__PROVIDED ENTRIES__.
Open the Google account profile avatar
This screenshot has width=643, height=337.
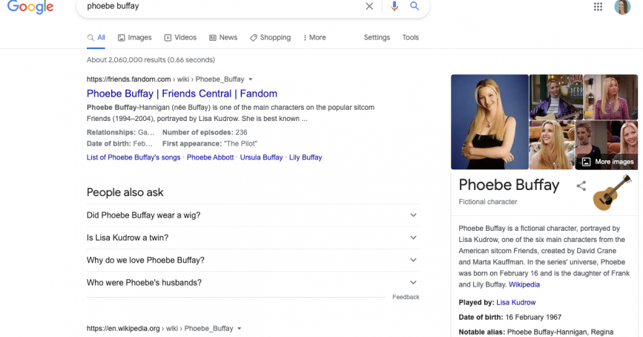pyautogui.click(x=622, y=7)
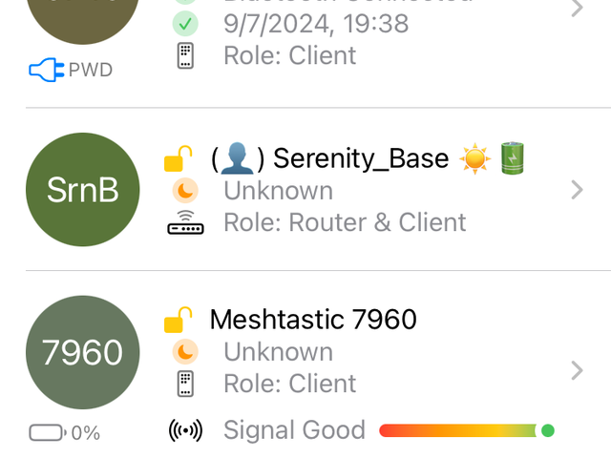Tap the moon icon beside Serenity_Base Unknown status

click(x=186, y=191)
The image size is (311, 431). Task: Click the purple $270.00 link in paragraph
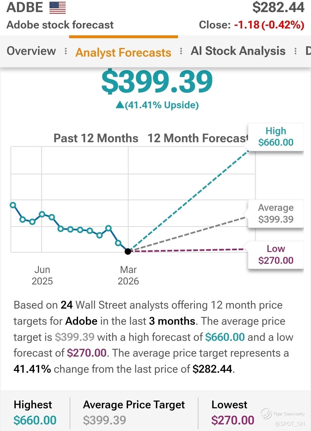pos(87,353)
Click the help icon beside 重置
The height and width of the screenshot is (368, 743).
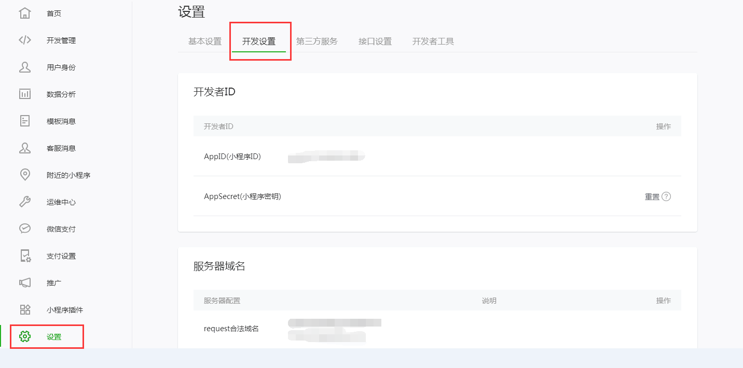pos(666,197)
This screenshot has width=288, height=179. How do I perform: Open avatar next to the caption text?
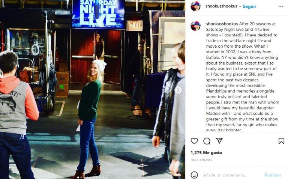point(195,26)
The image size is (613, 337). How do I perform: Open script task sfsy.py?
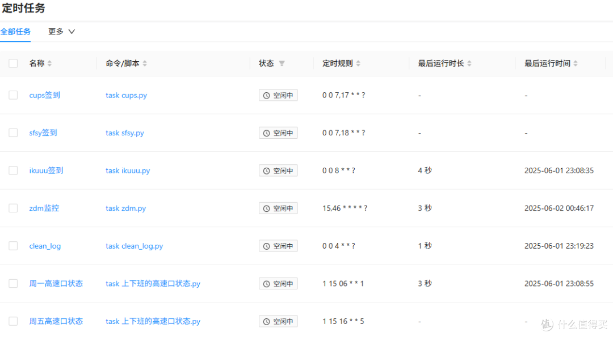[125, 133]
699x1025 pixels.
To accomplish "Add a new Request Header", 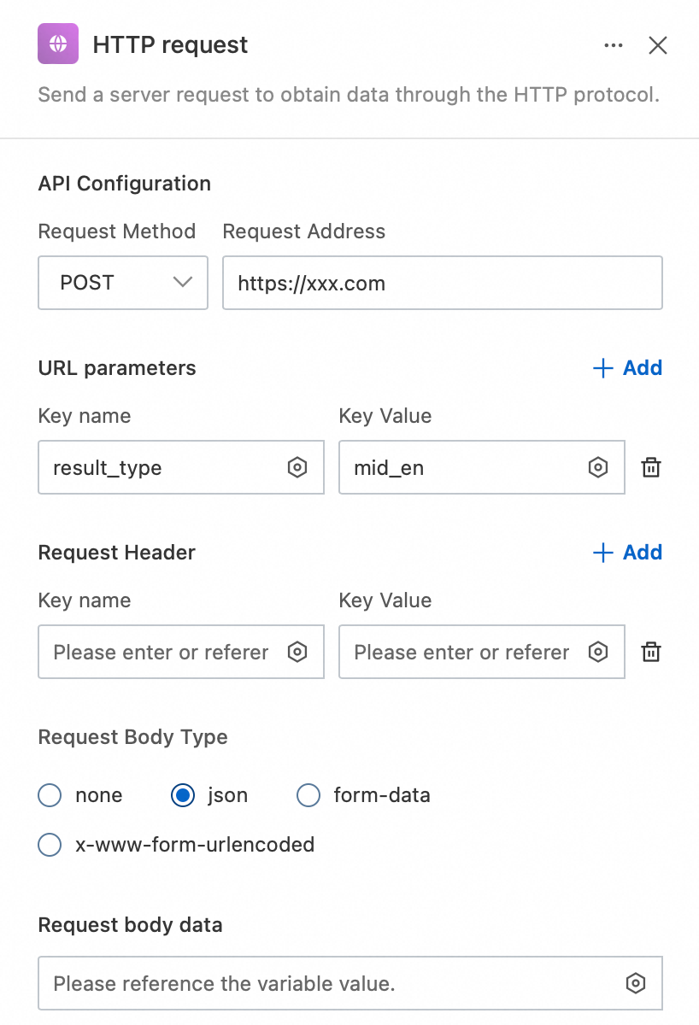I will [627, 553].
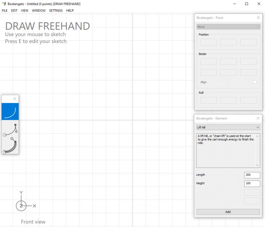
Task: Close the floating tool palette
Action: pos(15,99)
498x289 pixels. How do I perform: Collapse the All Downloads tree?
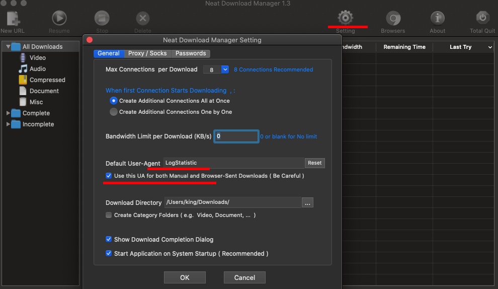click(9, 47)
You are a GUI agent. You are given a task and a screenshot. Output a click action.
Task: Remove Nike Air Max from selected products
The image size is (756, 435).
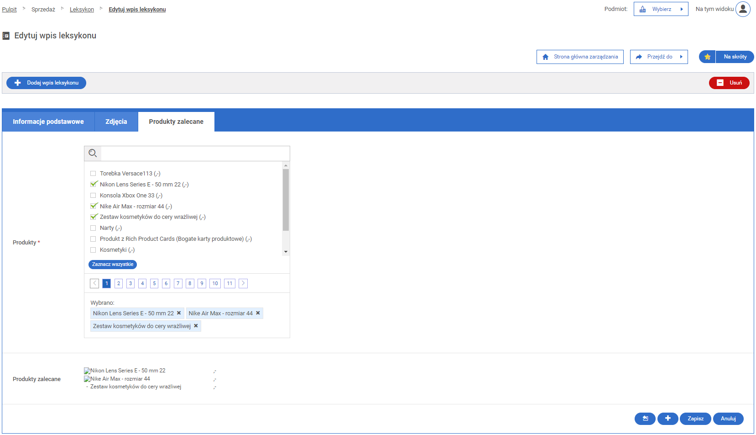point(258,313)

__TASK ITEM__. Please quote exactly the run of lines that starts the entries and ends at the line containing "699x1025 pixels.", leaving out every picture.

__OUTPUT BELOW__.
Open the Google account profile avatar
This screenshot has width=643, height=337.
pyautogui.click(x=622, y=7)
Tap the moon icon beside Serenity_Base Unknown status

click(x=186, y=191)
The image size is (311, 431). Task: Click the purple $270.00 link in paragraph
pos(87,353)
Click the help icon beside 重置
The height and width of the screenshot is (368, 743).
pos(666,197)
This screenshot has width=288, height=179. How do I perform: Open avatar next to the caption text?
point(195,26)
The image size is (613, 337). How do I perform: Open script task sfsy.py?
[125, 133]
699x1025 pixels.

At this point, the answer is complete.